Please find every line in the material below that contains the string "header", matching case exactly, and copy each of those lines.

Data for locating words and elements:
_ _ _ _

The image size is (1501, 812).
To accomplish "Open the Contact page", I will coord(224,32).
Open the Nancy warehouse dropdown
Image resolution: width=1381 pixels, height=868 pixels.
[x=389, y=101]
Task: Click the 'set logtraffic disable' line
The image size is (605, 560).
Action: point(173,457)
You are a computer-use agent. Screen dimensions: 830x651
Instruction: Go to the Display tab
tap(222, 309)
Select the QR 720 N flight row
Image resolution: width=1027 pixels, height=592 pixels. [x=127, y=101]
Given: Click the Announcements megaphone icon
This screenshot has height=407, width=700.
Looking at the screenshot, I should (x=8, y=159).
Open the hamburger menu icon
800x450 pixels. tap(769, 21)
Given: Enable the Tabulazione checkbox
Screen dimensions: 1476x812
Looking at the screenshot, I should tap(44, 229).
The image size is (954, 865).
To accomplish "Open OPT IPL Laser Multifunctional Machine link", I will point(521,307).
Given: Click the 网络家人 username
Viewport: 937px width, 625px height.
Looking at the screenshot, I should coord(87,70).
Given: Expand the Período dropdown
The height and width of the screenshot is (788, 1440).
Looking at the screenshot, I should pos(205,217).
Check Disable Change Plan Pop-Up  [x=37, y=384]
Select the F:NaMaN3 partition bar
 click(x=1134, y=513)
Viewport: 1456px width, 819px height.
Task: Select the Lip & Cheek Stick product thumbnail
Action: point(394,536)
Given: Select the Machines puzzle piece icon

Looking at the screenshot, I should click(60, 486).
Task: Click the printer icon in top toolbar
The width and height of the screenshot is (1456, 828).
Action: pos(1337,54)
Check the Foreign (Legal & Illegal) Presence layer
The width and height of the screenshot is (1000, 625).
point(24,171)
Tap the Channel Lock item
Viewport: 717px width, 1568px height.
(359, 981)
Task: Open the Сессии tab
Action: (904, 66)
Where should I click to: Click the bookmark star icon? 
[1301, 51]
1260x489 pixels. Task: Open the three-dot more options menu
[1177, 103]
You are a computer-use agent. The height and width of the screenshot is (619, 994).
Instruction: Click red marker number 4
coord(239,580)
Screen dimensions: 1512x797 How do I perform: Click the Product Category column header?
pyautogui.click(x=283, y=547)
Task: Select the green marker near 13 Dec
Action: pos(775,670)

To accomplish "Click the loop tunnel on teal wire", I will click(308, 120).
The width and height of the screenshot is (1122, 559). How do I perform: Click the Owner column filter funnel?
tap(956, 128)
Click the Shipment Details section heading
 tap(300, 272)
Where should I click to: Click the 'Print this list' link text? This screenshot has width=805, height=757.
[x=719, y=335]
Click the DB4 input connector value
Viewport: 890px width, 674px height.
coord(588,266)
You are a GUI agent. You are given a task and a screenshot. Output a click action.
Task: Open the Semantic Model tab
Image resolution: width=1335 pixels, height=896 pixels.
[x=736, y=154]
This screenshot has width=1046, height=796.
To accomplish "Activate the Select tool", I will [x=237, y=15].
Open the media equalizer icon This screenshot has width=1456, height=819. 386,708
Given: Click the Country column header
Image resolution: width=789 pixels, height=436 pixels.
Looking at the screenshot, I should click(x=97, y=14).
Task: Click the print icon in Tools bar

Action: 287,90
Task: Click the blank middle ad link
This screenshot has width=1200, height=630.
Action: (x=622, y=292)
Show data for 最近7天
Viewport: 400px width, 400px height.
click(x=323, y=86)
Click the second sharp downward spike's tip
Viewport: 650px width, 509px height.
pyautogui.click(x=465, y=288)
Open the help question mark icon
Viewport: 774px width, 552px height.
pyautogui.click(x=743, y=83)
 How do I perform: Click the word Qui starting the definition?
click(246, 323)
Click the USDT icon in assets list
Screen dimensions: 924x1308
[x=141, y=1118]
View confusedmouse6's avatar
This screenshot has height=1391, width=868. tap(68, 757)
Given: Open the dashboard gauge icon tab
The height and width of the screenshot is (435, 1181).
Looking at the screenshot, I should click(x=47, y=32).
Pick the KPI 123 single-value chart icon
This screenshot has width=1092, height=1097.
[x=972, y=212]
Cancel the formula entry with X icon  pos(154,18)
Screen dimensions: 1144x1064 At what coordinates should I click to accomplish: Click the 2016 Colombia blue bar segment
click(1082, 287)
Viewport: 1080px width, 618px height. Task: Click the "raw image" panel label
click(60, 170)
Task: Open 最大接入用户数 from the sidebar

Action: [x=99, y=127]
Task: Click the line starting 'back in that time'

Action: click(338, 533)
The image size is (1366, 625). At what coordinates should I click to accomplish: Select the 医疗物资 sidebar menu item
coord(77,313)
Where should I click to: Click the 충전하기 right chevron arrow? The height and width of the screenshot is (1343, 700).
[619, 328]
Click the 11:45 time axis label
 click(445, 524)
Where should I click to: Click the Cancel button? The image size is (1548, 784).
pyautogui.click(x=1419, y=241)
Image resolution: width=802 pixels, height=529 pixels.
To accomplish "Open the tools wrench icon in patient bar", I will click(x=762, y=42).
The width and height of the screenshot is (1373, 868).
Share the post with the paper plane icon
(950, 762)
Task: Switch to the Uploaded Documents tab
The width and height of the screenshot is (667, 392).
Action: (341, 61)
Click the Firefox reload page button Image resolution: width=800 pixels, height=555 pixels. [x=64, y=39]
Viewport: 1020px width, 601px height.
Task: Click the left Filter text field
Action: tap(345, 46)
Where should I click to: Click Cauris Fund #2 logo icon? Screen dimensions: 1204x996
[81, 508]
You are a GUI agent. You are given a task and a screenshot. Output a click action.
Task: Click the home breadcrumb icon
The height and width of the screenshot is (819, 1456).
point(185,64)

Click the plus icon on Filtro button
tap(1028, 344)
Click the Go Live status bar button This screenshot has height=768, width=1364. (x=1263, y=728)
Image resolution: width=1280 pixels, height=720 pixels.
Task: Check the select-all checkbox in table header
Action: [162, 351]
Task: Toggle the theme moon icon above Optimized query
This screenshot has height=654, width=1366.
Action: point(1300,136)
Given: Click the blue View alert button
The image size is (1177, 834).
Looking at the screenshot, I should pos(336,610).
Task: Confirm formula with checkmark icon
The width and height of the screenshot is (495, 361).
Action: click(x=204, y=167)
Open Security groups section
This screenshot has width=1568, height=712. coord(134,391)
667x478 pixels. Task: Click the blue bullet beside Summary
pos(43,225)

_ _ _ _

#### [Written solution]
Screen dimensions: 1512x797 How do I perform: Click the Product Category column header?
Given: Click the Country column header
Task: Check the select-all checkbox in table header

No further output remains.